Passage:
** Begin **

= 2002 Azerbaijani constitutional referendum =

A constitutional referendum was held in Azerbaijan on 24 August 2002. The referendum was initiated by the authoritarian Heydar Aliyev regime. Voters were asked eight separate questions, all of which were approved with at least 96% voting in favour. The referendum was marred by fraud.

==Background==
On 22 June 2002 President Heydar Aliyev proposed 39 amendments to 23 articles of the constitution. In accordance with articles 3 and 152, the amendments required a referendum to take place, with a turnout of at least 25% of voters from the integrated voter list.

The proposal was approved by the Constitutional Court on 21 June. On 24 July the Central Election Commission ruled that the 39 amendments would be covered by eight separate questions, despite demands from the opposition that each amendment be voted on separately. On 30 August the commission made a ruling that absolute voting figures would not be published, only the percentages.

On 29 July the National Assembly voted by 94 to 5 to adopt the amendments.

==Proposals==

| 1. Changes due to liabilities of Azerbaijan Republic to European Council | I. In Article 95, 6th and 19th items to be worded as follows: "6) Election of authoritative representative on human rights of Azerbaijan Republic on the representation of the President of Azerbaijan Republic"; "19) amnesty". |
II. Item 14 of Article 109 to be worded as follows: "14) shall give representation on election of authoritative representative on human rights of Azerbaijan Republic to Milli Mejlis of Azerbaijan Republic".
III. To substitute the words "Economic Court" in Articles 95, 109, 125 and 128 for "Appellate courts".
IV. In Article 130: - to remove the 7th item from part III, the 8th and 9th items to be considered items 7 and 9; - parts V, VI and VII to be considered parts VIII, IX and Õ accordingly; to add parts V, VI and VII in the following wording: "V. Everyone, in the course of the law, may lodge a complaint to the Constitutional Court of Azerbaijan Republic regarding the standard acts of legislation and executive power authorities, municipal and judicial acts for decision of issues indicated in items 1-7 of part III of this article by the Constitutional Court of Azerbaijan Republic with the purpose of restoration of violated human rights and liberty". "VI. The courts in the course of the law of Azerbaijan Republic, may apply to the Constitutional Court of Azerbaijan Republic for interpretation of the Constitution and laws of Azerbaijan Republic in view of issues on exercise of human rights and liberty" "VII. The authoritative representative on human rights of Azerbaijan Republic may inquire the Constitutional Court about the standard acts of legislation and executive power authorities, municipal and judicial acts for decision of issues indicated in items 1-7 of part III of this article by the Constitutional Court of Azerbaijan Republic".

** End **

Stored data:
** Begin **

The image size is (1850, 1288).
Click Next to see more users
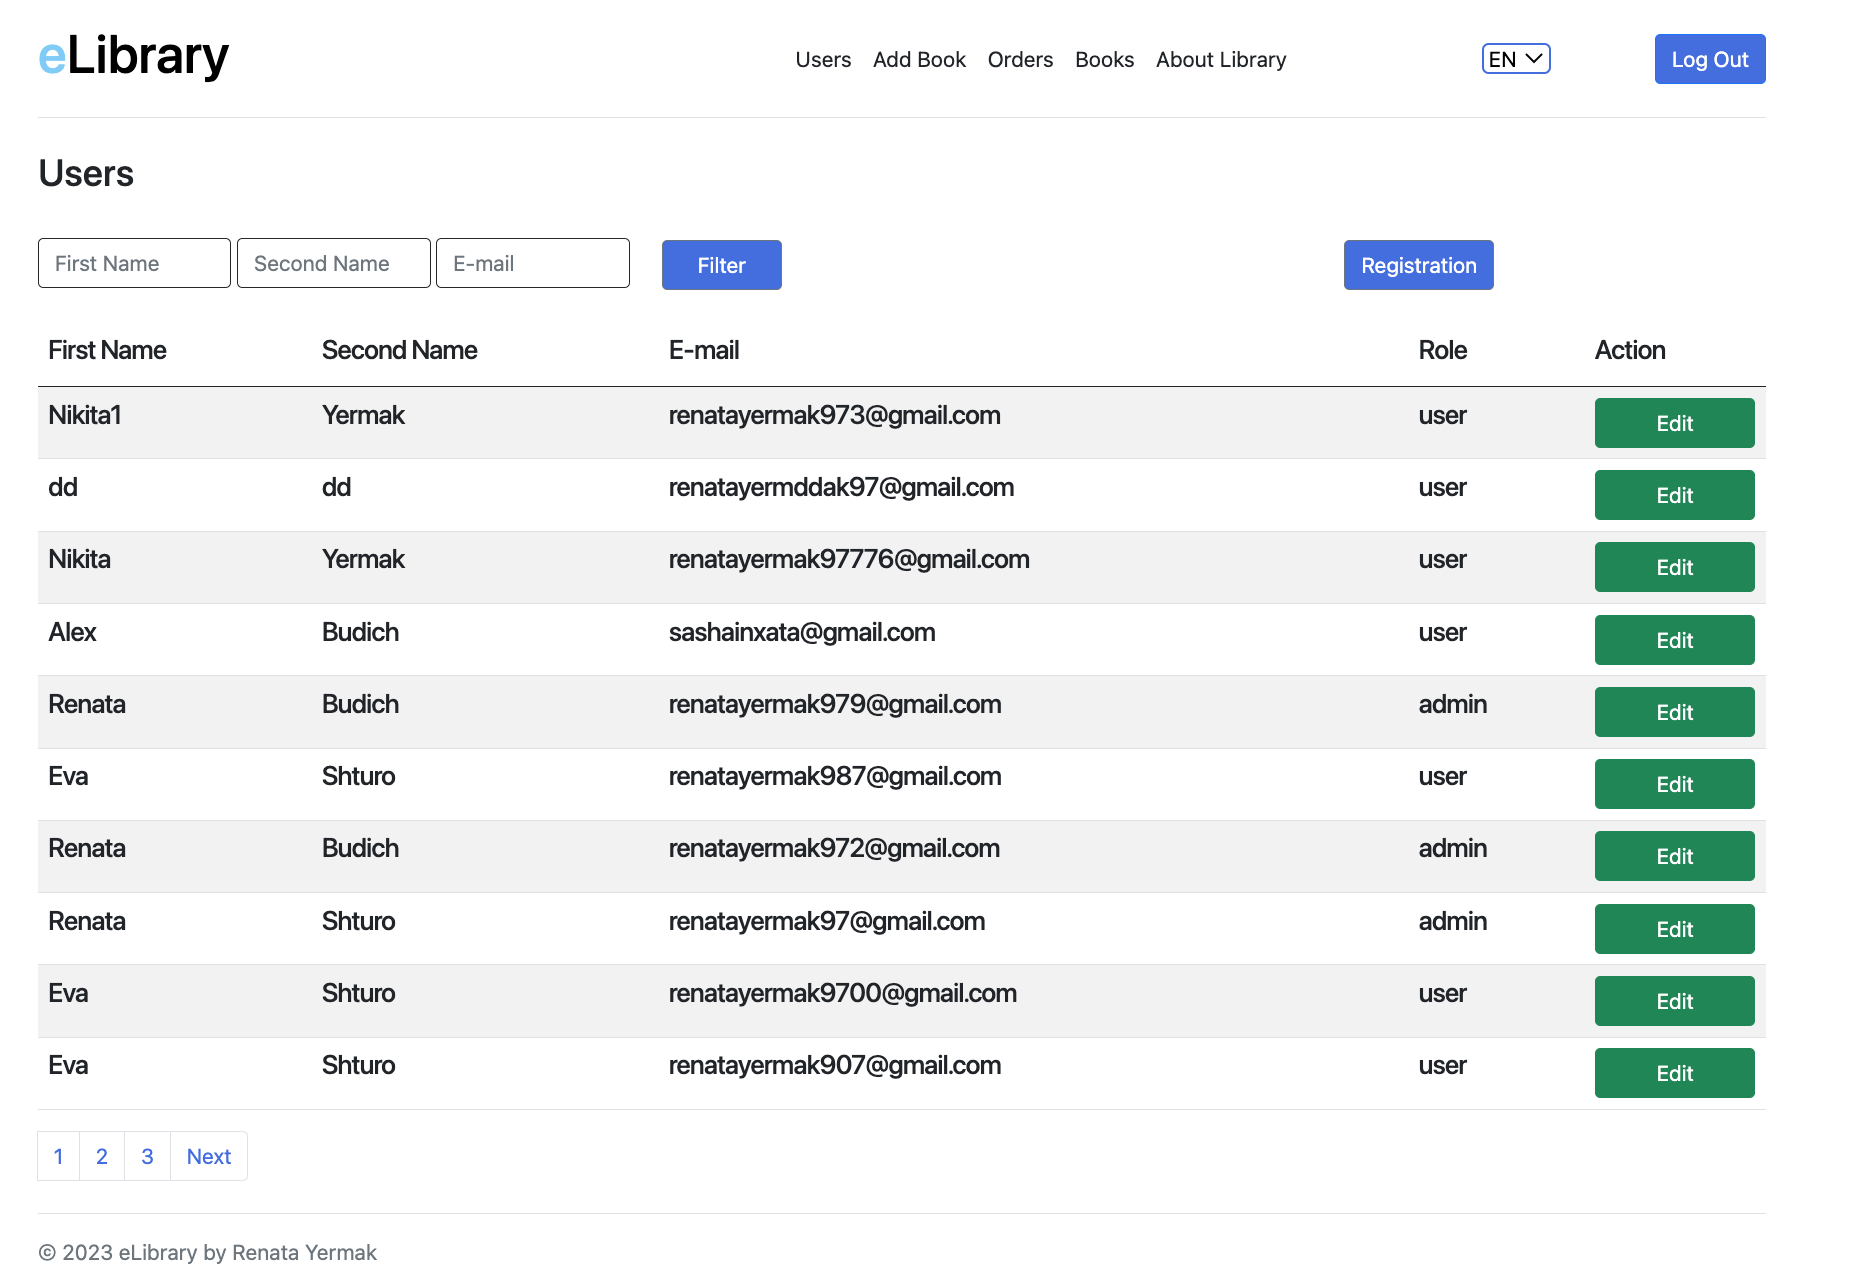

** End **

Stated goal 1:
Using the article on the 2002 Azerbaijani constitutional referendum, decide whether each statement agrees with it. Answer yes or no for each and quote the deciding words.
(a) Voters faced eight separate questions.
(b) The National Assembly adopted the amendments by 94 votes to 5.
(c) The Central Election Commission agreed to the opposition's demand that each amendment be voted on separately.
Stated goal 2: According to the referendum article, what minimum turnout did the amendments require?
Stated goal 3: Carry on the article on the 2002 Azerbaijani constitutional referendum from the point where it stops.
The listing is not needed here.

Written response 1:
(a) Yes: "Voters were asked eight separate questions"
(b) Yes: "On 29 July the National Assembly voted by 94 to 5 to adopt the amendments."
(c) No: "the 39 amendments would be covered by eight separate questions, despite demands from the opposition that each amendment be voted on separately"

Written response 2: At least 25% of voters from the integrated voter list.

Written response 3:
V. Article 132 to be worded as follows: "Article 132. The appellate courts of Azerbaijan Republic I. The appellate courts of Azerbaijan Republic shall be the highest legal body on considering disputes relating to their competence under the law. II. Judges of the appellate courts of Azerbaijan Republic shall be appointed by the Milli Mejlis of the Azerbaijan Republic on the representation of the President of Azerbaijan Republic.
| 2. Changes due to joining of Azerbaijan Republic to European Convention on protection of human rights and liberty | I. To remove the words "fulfilment of the order given by the authoritative official during the emergency situation and martial law" from Article 27 part IV. |
II. To remove the word "only" from Article 71.
III. In Article 155: to add the words "or their annulment" after the word "changes"; the words "on restriction of items" to be replaced with the words "on deprivation of human rights and liberty or on restrictions of higher degree than those provided by international agreements supported by Azerbaijan Republic".
IV. In Article 125 part IV the words "in the implementation of Judicial power with the exception of the Constitutional legal procedure" to be replaced with the words "in criminal legal procedure".
V. In Article 76 part II the words "alternative military service" to be replaced with the words "alternative service".
| 3. Changes due to improvement of referendum conducting | I. To add part III to Article 3 in the following wording: "III. Referendum cannot be conducted on the following issues: 1) taxes and state budget; 2) amnesty and pardon; 3) election, appointment or approval of the officials, whose election, appointment or approval are under the jurisdiction of legislation bodies and (or) executive power accordingly". |
| 4. Changes due to elections to Milli Mejlis of Azerbaijan Republic | I. In Article 83 the words "and proportionate election systems" to be replaced with the words "election systems". |
II. To remove item 6 from Article 89 part I.
| 5. Changes due to election of the President of Azerbaijan Republic | I. In Article 101: - in part II the words "by the majority of two thirds" to be replaced with the words "by the majority of more than half"; - in part IV to remove the word "simple" |
II. In Article 102 number "7" to be replaced with number "14".
| 6. Changes due to improvement of public authorities activity | I. The Article 95 part III to be worded as follows: "III. Decrees are also adopted on other issues being under the jurisdiction of Milli Mejlis of Azerbaijan Republic according to the present Constitution of Azerbaijan Republic; on the issues connected with organizational management of Milli Mejlis of Azerbaijan Republic; on the issues, with respect to which Milli Mejlis should express its opinion". |
II. In the first paragraph of Article 88 part I the words "two regular Sessions" to be replaced with the words "two regular autumnal and vernal Sessions"; the second, third and fourth paragraphs to be removed; in the sixth paragraph the words "until February 1" to be replaced with the words "until March 10".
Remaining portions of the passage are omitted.